À l’ombre de la guerre, les musulmans de Jérusalem célèbrent le début du mois de jeûne du Ramadan. L’espoir d’un cessez-le-feu reste insatisfait.
JÉRUSALEM | Habituellement, dans les jours précédant le Ramadan, Ahmed Najib était occupé à accrocher des lumières festives dans les rues étroites de la vieille ville de Jérusalem. Mais cette année, le quartier arabe, devant le Mont du Temple, reste dépourvu de décoration. « Tant que des gens meurent et meurent de faim à Gaza, personne n'a envie de faire la fête », déclare le jeune homme de 20 ans aux cheveux rasés de près. L'espoir, nourri en grande partie par les États-Unis, selon lequel au moins un cessez-le-feu pourrait être négocié d'ici le début du mois de jeûne musulman dimanche soir, ne s'est pas réalisé.
La police des frontières israélienne a installé quatre postes de contrôle dans les quelques centaines de mètres qui s'étendent de la porte de Damas à l'entrée du mont du Temple. Les jeunes hommes comme Najib en particulier sont mis à l’écart. « En fait, j'allais me rendre au Mont du Temple tous les jours pendant le Ramadan, mais la police m'a interdit pendant trois mois. On dit que je cause des problèmes», raconte le jeune homme. Durant le mois de jeûne, des dizaines de milliers de croyants sont généralement attendus chaque jour.
Depuis l’attaque du Hamas du 7 octobre 2023, Israël a en grande partie bouclé la Cisjordanie occupée. Cela n’a pas suffi pour le ministre israélien de la Sécurité d’extrême droite Itamar Ben-Gvir. Ces dernières semaines, il a fait pression pour que les musulmans d’Israël, qui représentent près d’un cinquième de la population, se voient interdire de se rendre sur le mont du Temple.

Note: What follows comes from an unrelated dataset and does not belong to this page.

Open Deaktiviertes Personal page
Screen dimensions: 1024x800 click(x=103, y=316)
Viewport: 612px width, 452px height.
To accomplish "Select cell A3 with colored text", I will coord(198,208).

Mais le Premier ministre Benjamin Netanyahu a finalement suivi les avertissements de l’armée et des services secrets selon lesquels une telle décision ajouterait inutilement de l’huile sur le feu. Désormais, seules des règles plus strictes s'appliquent : les musulmans de Cisjordanie sont autorisés à se rendre à Jérusalem pendant le Ramadan, mais les croyants de sexe masculin âgés de 12 à 70 ans en sont exclus.

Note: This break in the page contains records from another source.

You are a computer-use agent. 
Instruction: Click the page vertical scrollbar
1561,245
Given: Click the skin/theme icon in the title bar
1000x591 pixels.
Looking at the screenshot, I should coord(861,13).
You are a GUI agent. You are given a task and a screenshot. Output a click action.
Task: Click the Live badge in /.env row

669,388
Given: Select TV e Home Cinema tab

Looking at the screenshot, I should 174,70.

Le Qatar aurait menacé le Hamas
Le contrôle sécuritaire israélien sur la vieille ville occupée et annexée et sur la mosquée Al-Aqsa, le troisième plus haut sanctuaire de l'Islam, présente un grand potentiel d'escalade. En 2000, Ariel Sharon, alors homme politique de l'opposition et plus tard Premier ministre, a déclenché le soulèvement populaire palestinien connu sous le nom de Deuxième Intifada en visitant le Mont du Temple. Environ un millier d’Israéliens et plus de quatre fois plus de Palestiniens ont été tués.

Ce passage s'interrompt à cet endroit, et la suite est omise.